Entries on where items appear
::::::::::

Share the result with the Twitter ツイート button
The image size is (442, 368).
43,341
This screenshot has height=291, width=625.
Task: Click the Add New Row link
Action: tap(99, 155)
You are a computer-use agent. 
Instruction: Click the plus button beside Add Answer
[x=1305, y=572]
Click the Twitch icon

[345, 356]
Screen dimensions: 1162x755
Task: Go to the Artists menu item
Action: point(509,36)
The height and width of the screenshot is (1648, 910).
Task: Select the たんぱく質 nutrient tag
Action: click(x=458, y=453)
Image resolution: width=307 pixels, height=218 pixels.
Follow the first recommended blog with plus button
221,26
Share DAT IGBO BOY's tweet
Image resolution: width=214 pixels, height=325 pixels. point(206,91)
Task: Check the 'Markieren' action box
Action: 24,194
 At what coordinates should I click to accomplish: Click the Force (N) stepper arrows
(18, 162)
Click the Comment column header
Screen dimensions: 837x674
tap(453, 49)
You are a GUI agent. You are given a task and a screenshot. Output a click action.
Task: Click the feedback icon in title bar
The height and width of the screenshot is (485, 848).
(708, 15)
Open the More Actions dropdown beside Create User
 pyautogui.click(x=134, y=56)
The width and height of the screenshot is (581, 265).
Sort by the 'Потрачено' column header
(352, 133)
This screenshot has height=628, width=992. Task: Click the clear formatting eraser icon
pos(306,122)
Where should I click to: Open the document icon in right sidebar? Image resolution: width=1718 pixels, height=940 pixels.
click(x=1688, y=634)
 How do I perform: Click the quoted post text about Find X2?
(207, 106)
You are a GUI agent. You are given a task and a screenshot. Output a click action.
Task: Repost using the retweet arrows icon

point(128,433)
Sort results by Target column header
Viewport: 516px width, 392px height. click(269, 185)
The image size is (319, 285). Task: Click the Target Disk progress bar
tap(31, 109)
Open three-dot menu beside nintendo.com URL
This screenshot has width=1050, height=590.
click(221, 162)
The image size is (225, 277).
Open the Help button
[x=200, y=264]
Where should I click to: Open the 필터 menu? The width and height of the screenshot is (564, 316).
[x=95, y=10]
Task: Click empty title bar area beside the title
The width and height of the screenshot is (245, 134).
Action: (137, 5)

::::::::::

» **Exercise task**: Pull out each line of the items above that contains the word "header", and copy those lines in full.

» **In response**:
Click the Comment column header
Sort by the 'Потрачено' column header
Sort results by Target column header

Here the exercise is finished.